華俊名一時間陷入了爲難,他知道,這是一份考驗,說的好,他能活着還能得到重用,說不好,可能也要死球了。
可,若能保下一人,以後在王軒這邊也能有個照應,一時間,亂七八糟的想法在他腦海中不停流轉,臉色不停變化,糾結的不行。
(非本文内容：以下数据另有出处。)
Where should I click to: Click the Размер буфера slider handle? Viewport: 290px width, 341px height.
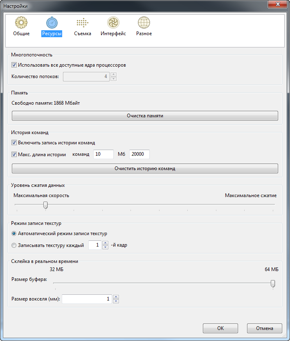tap(273, 284)
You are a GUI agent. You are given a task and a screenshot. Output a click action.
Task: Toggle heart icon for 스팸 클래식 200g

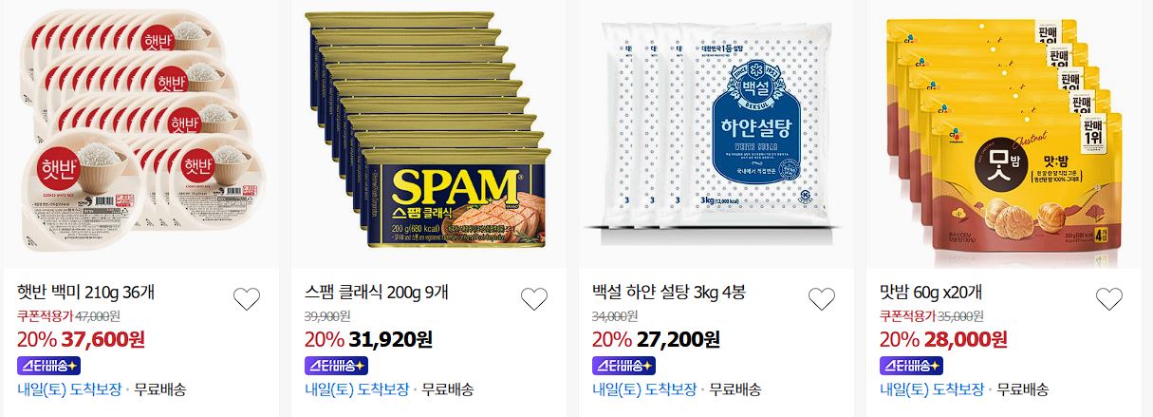point(534,299)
“快點,一個個來,先說這些衛指揮使,有沒有罪不至死的。”一個聲音在他耳邊響起,讓華俊名渾身打了個冷顫。
自己在搞什麽?生死還都未定那,想那麽多幹什麽?做人有做人的樣子,做狗就要有做狗的樣子!
“主上,沒有,這些家夥比小人更加不堪!”
一句話說完,場面安靜了一瞬間,随即響起了無數的咒罵之聲,瘋狂地開始詛咒華俊名不得好死,這五個衛指揮使,吃了他的心都有了。
王軒不管那麽多,直接揮揮手,這次,連罪名都懶得宣讀,五個親衛直接揮刀斬去,鮮血飛濺的周圍人滿身都是,五個親衛似乎毫無所覺,可周圍其他官員卻吓的不停尖叫。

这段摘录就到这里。